Katanga Mining, which warded off a hostile bid from a mining group run by the former England cricketer Phil Edmonds in September, is set to buy rival Nikanor for $2bn (£1bn) in an attempt to create a cobalt and copper giant.
Canada's Katanga and AIM-listed Nikanor confirmed that their boards had recommended the cash and shares merger in a regulatory statement yesterday.
The deal would create a company with a market capitalisation of about $3.3bn, and the statement said it is hoping to create the largest global cobalt producer and Africa's largest copper producer by 2011.
The consolidated group will retain the name Katanga Mining, and will apply for a full listing on the London Stock Exchange within five months. It will also keep its primary listing on the Toronto Stock Exchange. Already, 78 per cent of shareholders in Nikanor, which is incorporated in the Isle of Man, and 48 per cent of Katanga shareholders are backing the deal.
Jonathan Leslie, the executive chairman of Nikanor, said that the merger would create an "African champion with phenomenal resources and potential". Both companies have significant mining interests in the Democratic Republic of the Congo. The state-owned mining company Gecamines has a 25 per cent interest in both companies' mining projects in the country.

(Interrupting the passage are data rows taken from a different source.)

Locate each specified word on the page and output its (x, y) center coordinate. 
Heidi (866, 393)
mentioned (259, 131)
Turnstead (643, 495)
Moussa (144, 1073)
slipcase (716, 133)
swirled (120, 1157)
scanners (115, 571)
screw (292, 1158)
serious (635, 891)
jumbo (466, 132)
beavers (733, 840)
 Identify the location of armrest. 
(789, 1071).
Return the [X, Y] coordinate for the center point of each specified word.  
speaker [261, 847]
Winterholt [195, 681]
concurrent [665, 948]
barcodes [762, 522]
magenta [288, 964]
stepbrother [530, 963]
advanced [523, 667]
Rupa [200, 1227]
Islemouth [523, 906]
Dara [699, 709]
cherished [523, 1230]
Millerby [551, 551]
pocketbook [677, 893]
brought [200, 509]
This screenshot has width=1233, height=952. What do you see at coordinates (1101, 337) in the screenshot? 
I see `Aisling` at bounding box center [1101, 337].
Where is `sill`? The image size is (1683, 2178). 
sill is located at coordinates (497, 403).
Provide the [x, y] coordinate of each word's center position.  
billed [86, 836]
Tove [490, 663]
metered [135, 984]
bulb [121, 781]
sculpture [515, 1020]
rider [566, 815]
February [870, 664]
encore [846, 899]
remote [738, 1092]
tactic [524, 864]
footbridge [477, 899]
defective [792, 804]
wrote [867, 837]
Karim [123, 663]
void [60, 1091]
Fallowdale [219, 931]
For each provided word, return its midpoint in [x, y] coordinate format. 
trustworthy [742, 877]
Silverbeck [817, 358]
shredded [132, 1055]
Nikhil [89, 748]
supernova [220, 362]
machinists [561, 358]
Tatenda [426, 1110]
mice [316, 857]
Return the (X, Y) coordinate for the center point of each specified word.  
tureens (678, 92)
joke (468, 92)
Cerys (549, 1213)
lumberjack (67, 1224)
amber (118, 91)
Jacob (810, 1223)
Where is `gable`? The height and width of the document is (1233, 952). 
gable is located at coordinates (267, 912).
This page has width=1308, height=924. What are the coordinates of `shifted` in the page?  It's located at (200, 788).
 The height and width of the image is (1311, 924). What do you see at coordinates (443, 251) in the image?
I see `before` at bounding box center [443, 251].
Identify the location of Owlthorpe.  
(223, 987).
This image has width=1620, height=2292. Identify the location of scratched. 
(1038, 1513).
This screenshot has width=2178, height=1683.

Martin Kabwelulu, the minister of mines, said the DRC government supported the deal. He said: "The DRC has 10 per cent of the world's copper reserves and less than 1 per cent of its production. This transaction is a significant milestone in the transformation of the DRC's mining sector towards production."
The approval of the DRC government is crucial. In August, Mr Edmonds' Central African Mining & Exploration (Camec) launched a hostile bid for Katanga. One day later, the government withdrew a key licence held by Camec in the country, smashing its share price by 24 per cent and, in effect, killing its all-share offer.